Pitlick, who was acquired by Fletcher in a June 2019 trade, registered eight goals, 12 assists and a plus-11 rating through 63 games this regular season with the Flyers. The winger's hard-on-the-puck, hard-to-the-net style was a constant in the club's bottom six. Pitlick led the Flyers' forwards in hits (132) and blocked shots (42), while he played 66:05 minutes on the penalty kill, a unit that improved from 26th in the league last season to 11th in 2019-20. Along with Kevin Hayes, Pitlick allowed the Flyers to lighten the shorthanded load for Claude Giroux, who had to play 1:44 minutes per game on the PK in 2018-19 and only 0:56 per game this season.
Fletcher pointed out how the Flyers' bottom-six forwards (when they were actually in the bottom six, not higher in the lineup) produced two goals in the team's 13 games over the first and second rounds of the 2020 Stanley Cup Playoffs. Pitlick scored one of those goals and finished with a solid tournament: 16 games, two goals, one assist, 40 hits and 13 blocked shots in 13:35 minutes per game.
During February in an interview with NBC Sports Philadelphia's Taryn Hatcher, Fletcher spoke highly of Pitlick.
"Tyler Pitlick is a young man that brings a ton of energy, he can score, he can make some plays offensively, but he never cheats you," Fletcher said. "His game is remarkably identical night in and night out — he goes north, he finishes checks, he brings pressure, he kills penalties, you always know what you’re going to get from Tyler Pitlick and I think that’s an incredibly valuable asset to have in your bottom six."
With an eye on improving the bottom six yet again, would the Flyers want to lose that asset? There might not be a significantly better, more affordable option on the market. Pitlick had a cap hit of only $1 million in 2019-20 and he's only 28 years old. He's getting better and likely won't demand a ton of years or a major raise, especially given the flat cap and the current economic state of the league. Say somewhere in the range of two years and a $2-2.2 million average annual value? Pretty good for both sides.
Pitlick has had some trouble staying healthy in his career but explained before the season how that has been "a fluke thing."
Two weeks ago, when asked about the performances of Pitlick and Grant, Fletcher said:
"I don’t know if I want to get into critiquing everybody. I think all of those guys, all the free agents, you can include Braun and Thompson, and everybody, I think they all came in and played to their role, played to the role we asked them to play and played well.
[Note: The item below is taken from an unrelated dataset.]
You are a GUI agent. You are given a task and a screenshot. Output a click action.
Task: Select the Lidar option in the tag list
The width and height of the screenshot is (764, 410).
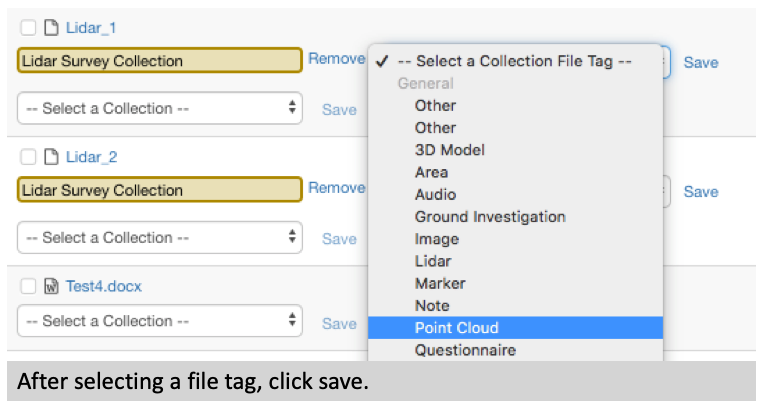pyautogui.click(x=435, y=261)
"Over the 13-game playoffs, I think every player on our team had some games that were better than others. That’s probably the same for every team that played in the bubble. But I think they did what was asked of them, they provided us depth.
"We’ll sit down here with the coaching staff, with our analytics group and with our pro scouts, and we’ll go through and look at what we think we need to do going forward and whether we’ll extend offers to them or not. At this point, we’ve just told everybody give us some time here, we’ll take a week or two, decompress and we’ll be prepared to make those decisions."